-- START OF READING TEXT --
Atlass v. Miner

Decision Date31 March 1959
Docket NumberNo. 12516.,12516.
Citation265 F.2d 312
PartiesH. Leslie ATLASS, Petitioner, v. Hon. Julius H. MINER and Hon. Edwin A. Robson, Judges of the United States District Court for the Northern District of Illinois, Respondents.
CourtU.S. Court of Appeals — Seventh Circuit

Edward B. Hayes, Warren C. Ingersoll, Chicago, Ill., for petitioner.

Robert W. MacDonald, Chicago, Ill., for respondent.

Before DUFFY, Chief Judge, and HASTINGS and PARKINSON, Circuit Judges.

HASTINGS, Circuit Judge.

We have before us the petition of H. Leslie Atlass for the issuance of a writ of mandamus or prohibition to be directed to the Honorable Julius H. Miner and the Honorable Edwin A. Robson and any other Judge of the United States District Court for the Northern District of Illinois, prohibiting the enforcement of an order entered by Judge Miner directing petitioner and others to submit to oral discovery deposition in an admiralty proceeding now pending in the district court.

The proceeding below is entitled, "In the Matter of the Petition of H. Leslie Atlass for exoneration from or limitation of liability as owner of a certain vessel known as Yacht Sis", in the United States District Court for the Northern District of Illinois and there numbered 57 C 722. This proceeding was first assigned to Judge Miner who, after hearing oral argument on the motion of certain claimants and petitioner's objections thereto, on November 24, 1958, entered an order granting the movants leave to take the depositions of petitioner and others named therein. The cause was subsequently reassigned to Judge Robson before whom it is now pending. The order of November 24, 1958 is under attack in the present petition. In answer to a rule to show cause the respondents have filed their response and memorandum.
-- END OF READING TEXT --
-- START OF GIVEN RECORDS --
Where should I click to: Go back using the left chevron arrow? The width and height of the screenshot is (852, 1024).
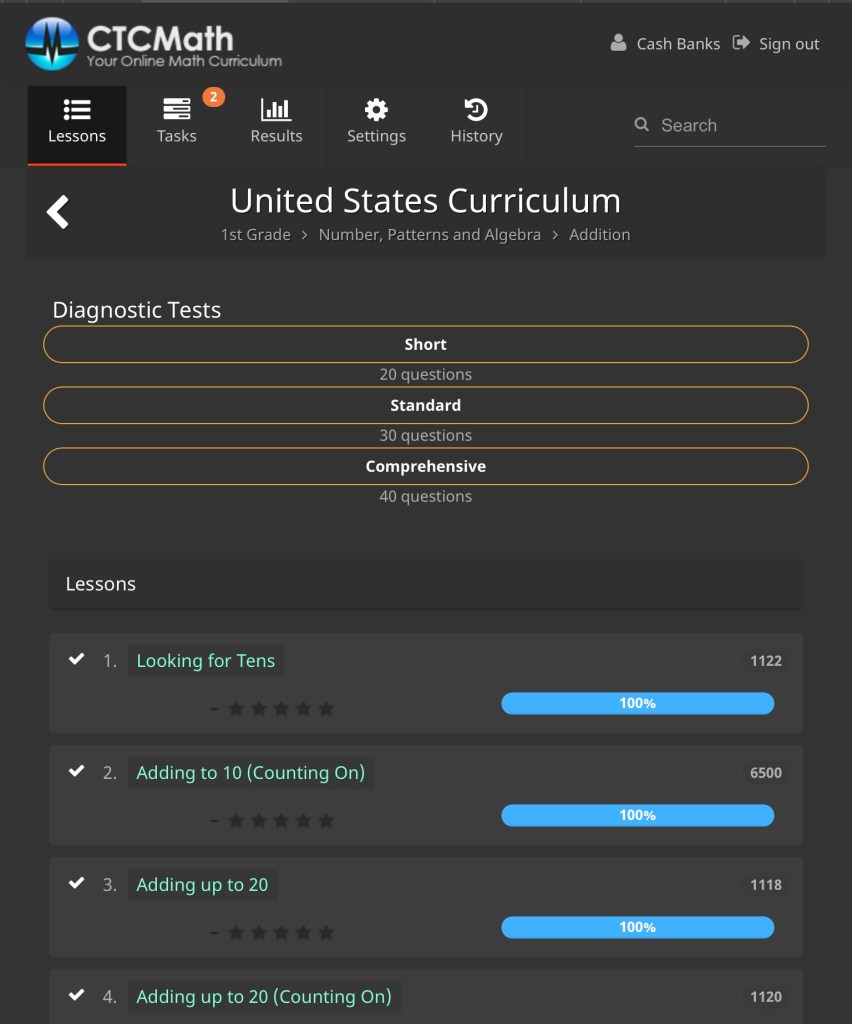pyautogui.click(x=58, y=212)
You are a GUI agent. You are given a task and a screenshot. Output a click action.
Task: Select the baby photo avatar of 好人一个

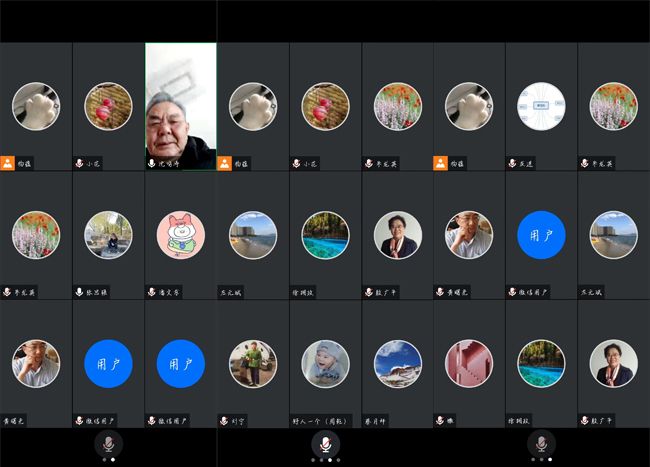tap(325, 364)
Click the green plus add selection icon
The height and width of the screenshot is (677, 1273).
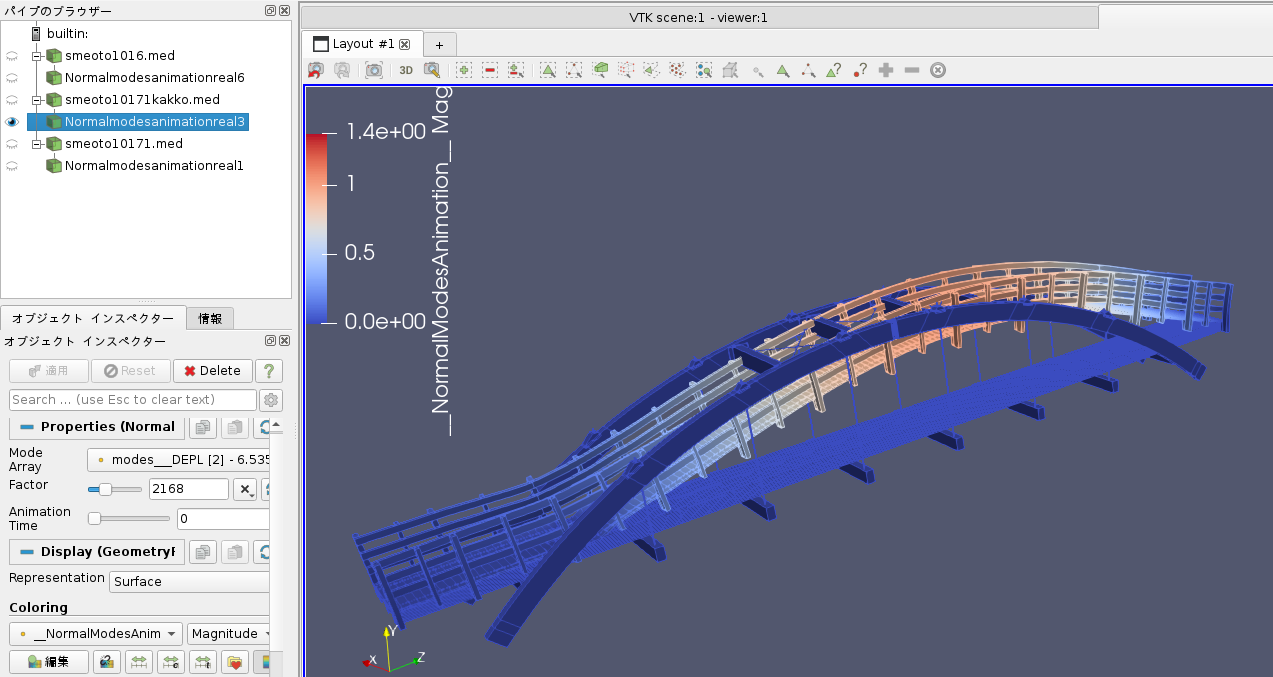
-- END OF GIVEN RECORDS --
- [AIM 1]:
From the court opinion, extract the passage starting at "Atlass v. Miner" and ending at "of Illinois, Respondents.".
- [AIM 2]:
Answer these questions using the court opinion.
(a) On what date did Judge Miner enter the order granting leave to take the depositions?
(b) Before which judge is the proceeding now pending?
(c) What is the citation of the decision?

- [RESULT 1]:
Atlass v. Miner

Decision Date31 March 1959
Docket NumberNo. 12516.,12516.
Citation265 F.2d 312
PartiesH. Leslie ATLASS, Petitioner, v. Hon. Julius H. MINER and Hon. Edwin A. Robson, Judges of the United States District Court for the Northern District of Illinois, Respondents.

- [RESULT 2]:
(a) November 24, 1958
(b) Judge Robson
(c) 265 F.2d 312